All of the United Nations development program and Burkina Faso indicates that the early Proterozoic (Birrimian) Greenstone belts located at Boromo and Hound consists of steeply dipping volcanic and volcano-sedimentary units that have been intruded by the Eburnean granitoids there about 2 billion years old that have undergone incipient to low grade greenschist metamorphism. Many of the former gold prospects and mines are found in the Greenstone belts including the spell Poura vein gold deposit and the Dossi shear zone prospects.
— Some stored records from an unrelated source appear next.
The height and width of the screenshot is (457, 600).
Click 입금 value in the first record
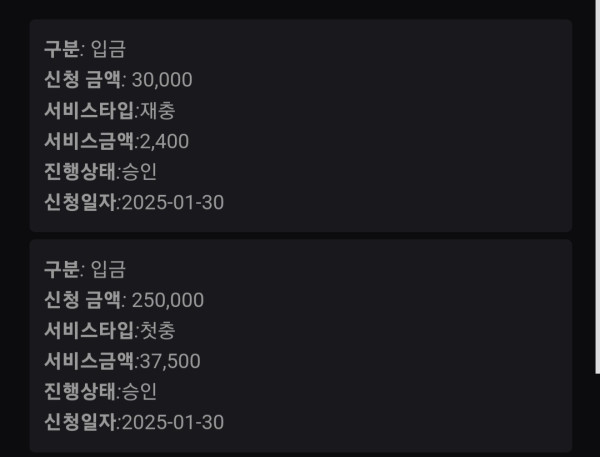point(108,50)
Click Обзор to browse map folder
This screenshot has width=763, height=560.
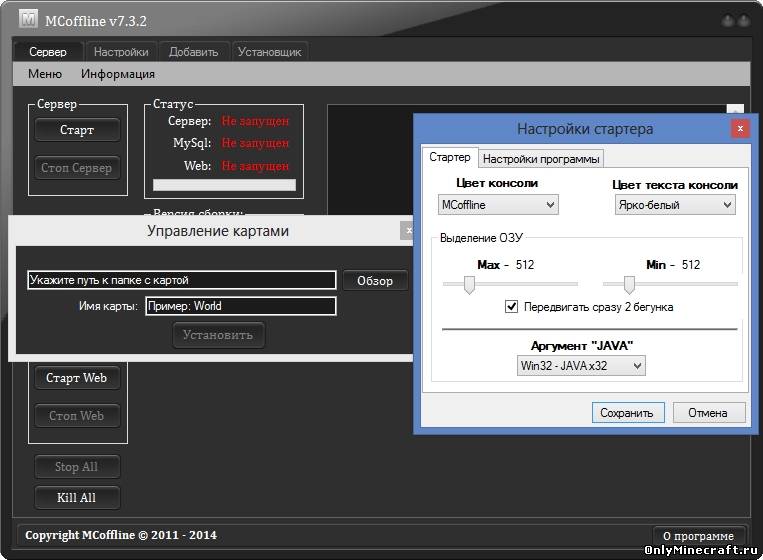pyautogui.click(x=375, y=281)
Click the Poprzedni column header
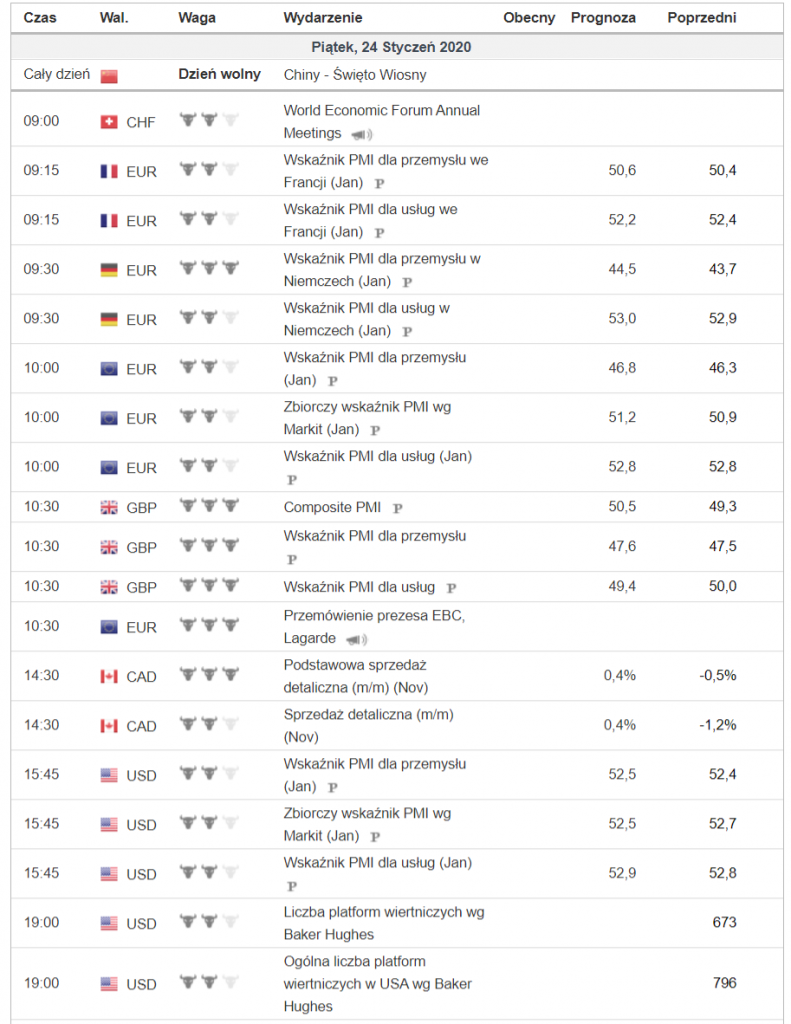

Much of gold that is discovered is associated with scheelite, calcium tungstate that is an ore for the metal tungsten.

Gold mining is one of the newest stories in Burkina Faso in recent years where the gold mining industry has been developing apparently inexhaustible resources.  There are many Australian companies that are already there searching for gold.  Many are finding it.

Most of the primary gold deposits are derived from metamorphic rocks that were developed from auriferous rocks that were eroded away long before the placer deposits bearing them were metamorphosed in the older volcanic and volcano=sedimentary rocks.  In this they are similar to the rocks found in the Witwatersrand district of South Africa and the Abitibi greenstone belts of Canada.